Social breadth bonus: Up to 1.15x multiplier for presence on 4+ platforms (FB, IG, LI, X).

Own-Company Tracking

WEO Marketly (covering both legacy WEO Media and Marketly Digital domains) is flagged as isOwn: true across all 5 device modules (YouTube, blogs, podcasts, social, GMB) plus the snapshot pipeline and competitive position scorecard. This ensures:

  • They appear in rankings but are visually distinguished
  • Self-comparison trends are tracked separately
  • Competitor rankings exclude own companies when calculating relative position

Marketly Digital context: Formerly roadsidedental.com. Legacy content may appear under the old domain. The Educational Hub mixes videos, articles, and podcasts on one page. RSS at /feed/ pulls all content types.

Dual Report Rendering

Two completely separate code paths for report generation:

  • PDF — Uses scripts/lib/report-html.js (HTML templates + Playwright for rendering). Includes radar charts, bar charts, ranking tables
  • DOCX — Uses buildChannelReport() in the main script via the docx library. Generates Word documents with tables and formatting

Critical rule: New data sources must be added to BOTH rendering paths. They do not share code. Missing one path means the data appears in PDF but not DOCX (or vice versa).

Report Delivery

  • Default: Google Docs upload (Jonathon’s preference — never save .docx to Desktop)
  • Override: --local flag for .docx to Desktop
  • Run command: node scripts/generate-monthly-report.js from /Users/jonathon/Auto1111/Claude/clawdbot/

GBP Implementation Details

  • Scraper: Apify compass~crawler-google-places
  • Batching: Groups of 4 places per batch, 5-minute timeout per batch
  • Caching: Place IDs cached to data/gmb-place-ids.json to avoid re-lookup
  • Health score: 0-100 across 6 components (reviews, photos, posts, hours, description, categories)
  • Known issue: GBP data vanishes on Apify 400 errors — needs graceful “data unavailable” fallback

Social Expansion (Feb 2026)

  • LinkedIn: Apify scraper with Brave Search fallback
  • Twitter/X: Apify scraper
  • Website change detection: Baselines in data/website-baselines/
  • GBP posts: Now scraped alongside place data
  • Skip flags: --skip-gmb, --skip-websites for faster runs during development

Channel 9 — Community Signal via last30days (proposed, 2026-05-14)

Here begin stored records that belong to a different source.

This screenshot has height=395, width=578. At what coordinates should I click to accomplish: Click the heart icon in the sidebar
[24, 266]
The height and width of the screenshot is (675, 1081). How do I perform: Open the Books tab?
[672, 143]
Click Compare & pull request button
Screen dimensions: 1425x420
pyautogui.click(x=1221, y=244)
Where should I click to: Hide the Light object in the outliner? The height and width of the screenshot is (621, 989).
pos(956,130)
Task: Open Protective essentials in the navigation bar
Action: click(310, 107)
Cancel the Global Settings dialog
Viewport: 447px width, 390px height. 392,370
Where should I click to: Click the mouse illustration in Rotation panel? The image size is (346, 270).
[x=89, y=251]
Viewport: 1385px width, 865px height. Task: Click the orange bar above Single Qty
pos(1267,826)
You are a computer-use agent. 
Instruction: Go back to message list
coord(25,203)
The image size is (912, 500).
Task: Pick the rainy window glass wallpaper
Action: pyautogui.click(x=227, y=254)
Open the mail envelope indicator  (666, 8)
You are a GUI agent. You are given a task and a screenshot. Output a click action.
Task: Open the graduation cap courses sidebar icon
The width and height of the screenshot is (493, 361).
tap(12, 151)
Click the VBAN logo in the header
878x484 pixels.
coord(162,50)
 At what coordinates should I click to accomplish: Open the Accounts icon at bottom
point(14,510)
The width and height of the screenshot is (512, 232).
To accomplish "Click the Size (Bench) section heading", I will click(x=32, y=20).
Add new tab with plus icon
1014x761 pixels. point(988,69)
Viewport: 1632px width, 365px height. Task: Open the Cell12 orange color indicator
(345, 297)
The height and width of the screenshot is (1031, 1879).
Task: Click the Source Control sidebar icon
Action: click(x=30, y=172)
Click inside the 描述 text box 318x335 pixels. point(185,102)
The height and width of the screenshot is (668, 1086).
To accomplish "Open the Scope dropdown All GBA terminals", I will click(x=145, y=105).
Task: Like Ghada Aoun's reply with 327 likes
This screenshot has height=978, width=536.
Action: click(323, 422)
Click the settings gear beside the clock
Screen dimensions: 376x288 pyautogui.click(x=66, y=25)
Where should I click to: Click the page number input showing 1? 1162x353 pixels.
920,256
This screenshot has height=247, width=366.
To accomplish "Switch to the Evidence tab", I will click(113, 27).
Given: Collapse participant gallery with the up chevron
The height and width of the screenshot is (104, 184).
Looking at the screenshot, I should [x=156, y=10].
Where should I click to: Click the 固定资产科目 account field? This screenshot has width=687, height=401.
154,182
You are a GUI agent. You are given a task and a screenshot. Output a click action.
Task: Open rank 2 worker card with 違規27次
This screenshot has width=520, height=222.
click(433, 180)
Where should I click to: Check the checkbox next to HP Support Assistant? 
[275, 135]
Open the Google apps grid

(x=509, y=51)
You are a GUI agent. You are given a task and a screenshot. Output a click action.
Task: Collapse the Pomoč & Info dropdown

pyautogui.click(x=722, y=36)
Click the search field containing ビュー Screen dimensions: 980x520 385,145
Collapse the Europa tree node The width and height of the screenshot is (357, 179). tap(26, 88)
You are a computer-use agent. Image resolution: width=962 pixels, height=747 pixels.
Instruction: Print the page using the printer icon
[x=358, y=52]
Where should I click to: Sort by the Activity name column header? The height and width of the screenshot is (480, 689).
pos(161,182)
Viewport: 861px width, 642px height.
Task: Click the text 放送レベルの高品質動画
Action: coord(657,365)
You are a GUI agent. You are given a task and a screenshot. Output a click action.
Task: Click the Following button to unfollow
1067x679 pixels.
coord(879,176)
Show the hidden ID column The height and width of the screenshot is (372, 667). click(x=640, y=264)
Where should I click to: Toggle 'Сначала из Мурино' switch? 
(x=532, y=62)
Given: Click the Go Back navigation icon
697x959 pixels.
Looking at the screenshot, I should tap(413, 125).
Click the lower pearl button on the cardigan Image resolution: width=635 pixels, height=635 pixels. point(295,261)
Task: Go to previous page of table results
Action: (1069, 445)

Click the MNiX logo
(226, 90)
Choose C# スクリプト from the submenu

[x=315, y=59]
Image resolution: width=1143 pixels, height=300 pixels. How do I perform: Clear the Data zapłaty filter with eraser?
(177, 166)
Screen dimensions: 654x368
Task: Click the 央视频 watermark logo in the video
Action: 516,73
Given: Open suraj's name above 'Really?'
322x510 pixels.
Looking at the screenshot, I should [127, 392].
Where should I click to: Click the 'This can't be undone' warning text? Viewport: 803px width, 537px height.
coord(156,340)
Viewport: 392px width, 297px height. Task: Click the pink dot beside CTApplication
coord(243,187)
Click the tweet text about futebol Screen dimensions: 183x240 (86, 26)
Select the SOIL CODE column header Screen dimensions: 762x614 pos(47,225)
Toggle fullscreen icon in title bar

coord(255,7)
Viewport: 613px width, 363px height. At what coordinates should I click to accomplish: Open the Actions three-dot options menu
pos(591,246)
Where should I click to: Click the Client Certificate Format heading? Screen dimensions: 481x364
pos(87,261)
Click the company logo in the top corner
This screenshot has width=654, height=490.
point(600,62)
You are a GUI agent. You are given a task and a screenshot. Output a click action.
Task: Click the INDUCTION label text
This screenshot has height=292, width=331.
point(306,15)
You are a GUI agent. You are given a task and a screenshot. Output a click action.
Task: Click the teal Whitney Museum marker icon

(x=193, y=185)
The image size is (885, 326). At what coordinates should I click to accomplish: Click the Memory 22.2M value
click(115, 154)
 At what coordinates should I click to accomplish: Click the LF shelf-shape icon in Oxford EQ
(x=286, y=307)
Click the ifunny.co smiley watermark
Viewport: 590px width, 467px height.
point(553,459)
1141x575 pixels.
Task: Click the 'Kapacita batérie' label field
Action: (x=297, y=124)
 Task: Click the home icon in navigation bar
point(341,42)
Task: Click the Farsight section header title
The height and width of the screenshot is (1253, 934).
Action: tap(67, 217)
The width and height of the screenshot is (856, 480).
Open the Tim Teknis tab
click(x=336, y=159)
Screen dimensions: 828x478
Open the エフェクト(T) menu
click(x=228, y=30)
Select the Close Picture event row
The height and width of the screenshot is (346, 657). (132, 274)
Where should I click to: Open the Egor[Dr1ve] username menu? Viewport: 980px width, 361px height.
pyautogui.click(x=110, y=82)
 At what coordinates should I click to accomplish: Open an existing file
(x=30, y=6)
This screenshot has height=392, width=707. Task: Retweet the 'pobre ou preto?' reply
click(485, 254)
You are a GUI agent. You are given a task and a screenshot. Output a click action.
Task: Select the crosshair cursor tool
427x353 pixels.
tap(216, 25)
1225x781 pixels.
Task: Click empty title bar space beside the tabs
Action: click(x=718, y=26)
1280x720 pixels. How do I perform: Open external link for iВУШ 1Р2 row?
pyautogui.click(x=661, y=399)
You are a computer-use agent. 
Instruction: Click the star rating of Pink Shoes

Clawdbot’s 8 channels are all publisher-side (what competitors publish) or platform-side (GBP, SEO, ad libraries). They have no visibility into community-side signal — what real people say on Reddit, X, YouTube comments, Hacker News, Polymarket, GitHub about competitors or dental categories. The last30days-skill aggregates exactly those platforms and ranks by engagement (upvotes, likes, views, real money).

Integration spec. Wire bin/last30dental from the karpathy project into Clawdbot’s monthly report assembly. Two artifact buckets:

BucketInvocationOutput
Per-competitor briefsbin/last30dental "<competitor name>" --emit=html per tracked competitorOne HTML brief per competitor at ~/Documents/Last30Days/WEO/<slug>-brief.html
Service-line topic briefsbin/last30dental "<service line>" --emit=html --competitors=2 per WEO service line3-way comparison brief with auto-discovered peer entities

The Karpathy-side wrappers (bin/last30dental, bin/last30days-to-raw) and the wiki-side Tier-2 refresh hint were built 2026-05-14. The Clawdbot-side integration — adding a renderChannel9_CommunitySignal() function to both scripts/lib/report-html.js (PDF) AND buildChannelReport() (DOCX) per Clawdbot’s dual-rendering-pipeline rule — is the open follow-up. See last30days as Clawdbot’s 9th Channel for the full integration spec and clash analysis.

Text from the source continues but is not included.